Joseph opposed his removal arguing that it was precluded by the trust instrument that only permits the removal of trustees for cause. The probate court agreed, dismissing Emily’s lawsuit. She appealed to the Appeals Court which in In the Matter of the Leo Kahn Revocable Trust (Mass. App. Ct. No. 21-P-929, December 12, 2022), disagrees with the probate court and Joseph, sending the case back to the probate court for further consideration.
Which Governs, Trust or Trust Law?
The Appeals Court agrees with Joseph and the probate court that where the Massachusetts statute and the trust instrument are in conflict, the trust takes precedence. This is true of the Massachusetts Uniform Trust Code in general with the exception of certain specified provisions. And, specifically, § 706 (b) (4) states that it applies only if it is “not inconsistent with a material purpose of the trust.”

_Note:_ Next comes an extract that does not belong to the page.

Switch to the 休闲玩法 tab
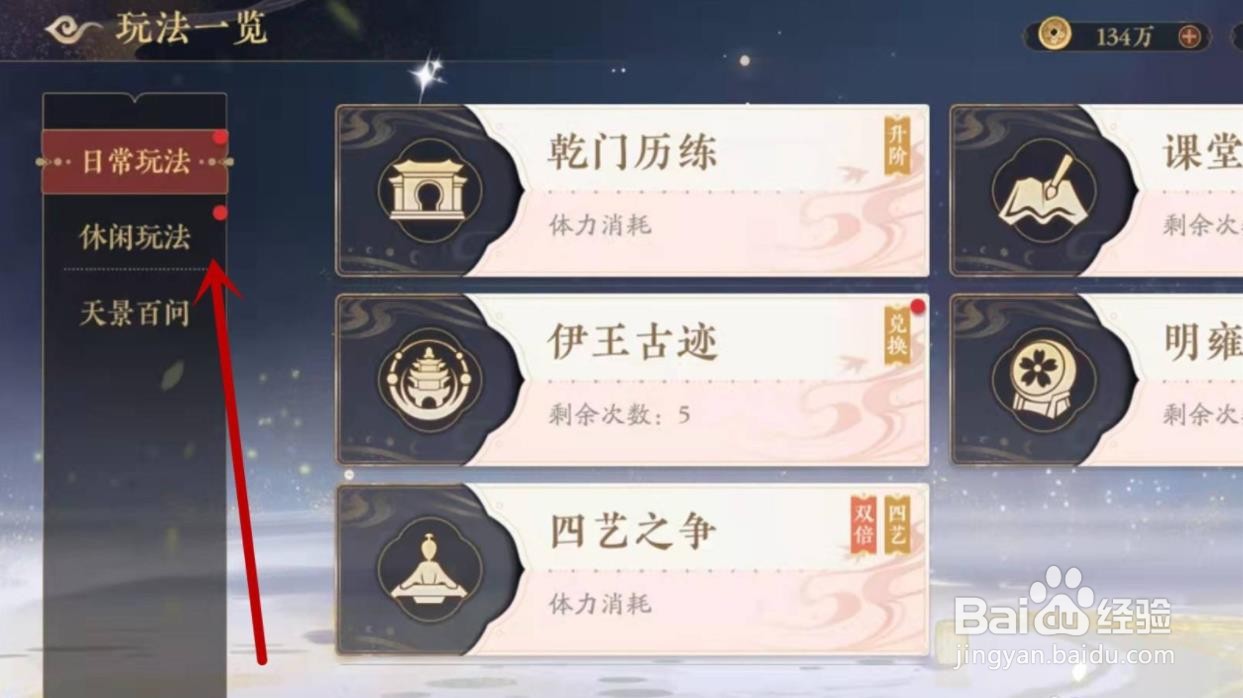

Further, the Court agrees with Joseph that he may only be removed for cause. The trust is somewhat unusual in that it lists 12 specific reasons a trustee may be removed “for cause.” However, it then adds a 13th “cause” for trustee removal that includes “[a]ny other reason for which a state court of competent jurisdiction would remove a trustee.” The question for the Court is whether this may be read to include § 706 (b) (4). It can’t decide, concluding “that the trust is ambiguous as to whether removal under § 706 (b) (4) would constitute a ‘for cause’ or ‘without cause’ reason for removal, and that it was therefore error to dismiss Emily’s petition for failure to state a claim.”
Joseph had argued, and the probate court had agreed, that § 706 (b) (4) constitutes removal without cause and is thus precluded by the trust. “But,” the Appeals Court states, “Joseph points us to no authority that defines removal ‘without cause,’ or that places § 706 (b) (4) within such a category.”
How Can Grantor’s Intent Be Determined?
Since it finds that the trust is ambiguous, the Appeals Court remands the matter back to the probate court to take evidence as to Leo Kahn’s intent in order to resolve the ambiguity.
No doubt, this case will be back in front of the Appeals Court unless the parties can settle the matter. It’s unlikely that testimony about Leo’s intent will be conclusive. Not only did he execute the trust in 2006, 17 year ago, but most likely the trust provisions at issue were part of his attorney’s boilerplate documents, not something that was discussed in detail and drafted specifically for this trust. If that is the case, it may be difficult to resolve the ambiguity through testimony as to the Leo’s intent.